> [Dataset records]:
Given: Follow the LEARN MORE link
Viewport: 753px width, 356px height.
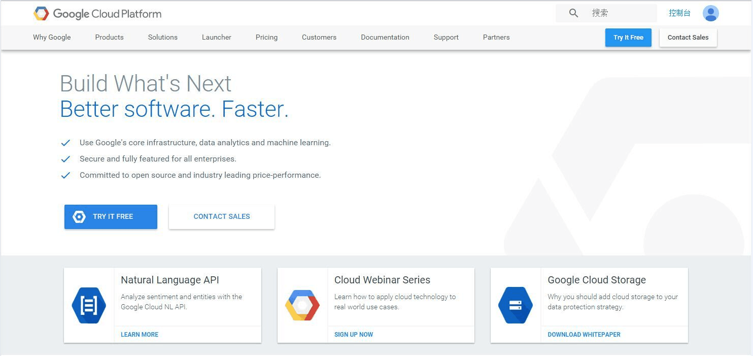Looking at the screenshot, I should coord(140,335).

==

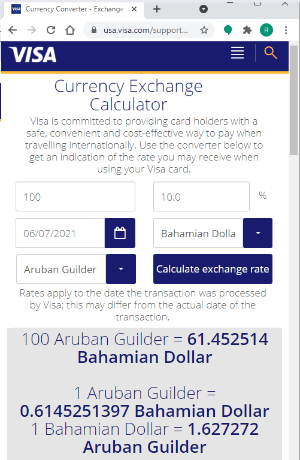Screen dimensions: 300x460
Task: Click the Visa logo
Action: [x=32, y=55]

--

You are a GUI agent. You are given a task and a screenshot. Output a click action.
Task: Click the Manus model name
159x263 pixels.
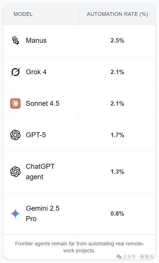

> [Task goal]: In the entries above, find the line holding "You are a GUI" and the line holding "159x263 pixels.", then retype exactly those two lines and every line between them, and nothing else.

> [Finished task]:
You are a GUI agent. You are given a task and a screenshot. Output a click action.
Task: Click the Manus model name
159x263 pixels.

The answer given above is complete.